NOTE: Please do not use any images from this blog without my permission. Thank you!

Thursday, June 7, 2012

Diagnosis

The geneticist today said that Belalu does most likely have hypochondroplasia. We'll get the test results in a month or so, but it will really just provide concrete evidence to what we all already know. Since JC had done so much research these past two and a half weeks, the diagnosis was not a surprise. Nevertheless, I thought it would somehow change my perception of things to have a specialist confirm our suspicions. My reaction, though, has been pretty much the same.

We'll take this one day at a time. Yes, there is a worry that she will be made fun of; that she will be unhappy with her condition; that she will face discrimination... the worries could go on and on. But it won't all happen at the same time and it won't be tomorrow. There is time. Time to educate ourselves and prepare her to some degree; to instill in her a sense of pride in who she is and her worthiness. Just as we would do if she were of average height.

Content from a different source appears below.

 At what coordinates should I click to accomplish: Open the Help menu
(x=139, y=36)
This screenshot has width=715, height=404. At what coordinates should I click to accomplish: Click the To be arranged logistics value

So, tonight I'm focusing on what I can do for Belalu.

My love,
  • You will have a strong sense of self-worth. You will be loved by friends and family, and you will know you have a place in the world with people who couldn't imagine it without you.
  • You will know where you come from. There will be places that will shape your identity with their landscapes, their memories, their smells and sounds. You will belong to these places.
  • You will discover your passions, and they will help you to know joy and satisfaction throughout your life.
  • You will be compassionate and empathetic, because you will know suffering.
  • You will be strong and hopeful, because you will have overcome it.

    5 comments:

    1. that is a gorgeous picture of her! and you are an amazing mom.

      ReplyDelete
    2. She is absolutely gorgeous. I couldn't even tell. They thought my son had hypo but it turned out to be achon. My definition of beauty has opened up considerably. Before what I thought might be unusual is now so appealing. It will be okay, and she has you. Love her up, and enjoy! Congratulations on having such an amazing addition to your world.

      ReplyDelete
      Replies
      1. Thank you so much. I love this "My definition of beauty has opened up considerably. Before what I thought might be unusual is now so appealing." I know what you mean. That's interesting what you say about your son, because J still says she might have acon after all (we don't get the test results for another 3 weeks-month).

        Delete
    3. I read this post a lot. My favorite is: There will be places that will shape your identity with their landscapes, their memories, their smells and sounds. You will belong to these places.
      I think about this all the time. :) Big or small, we all have those places that don't belong to us, we belong to them.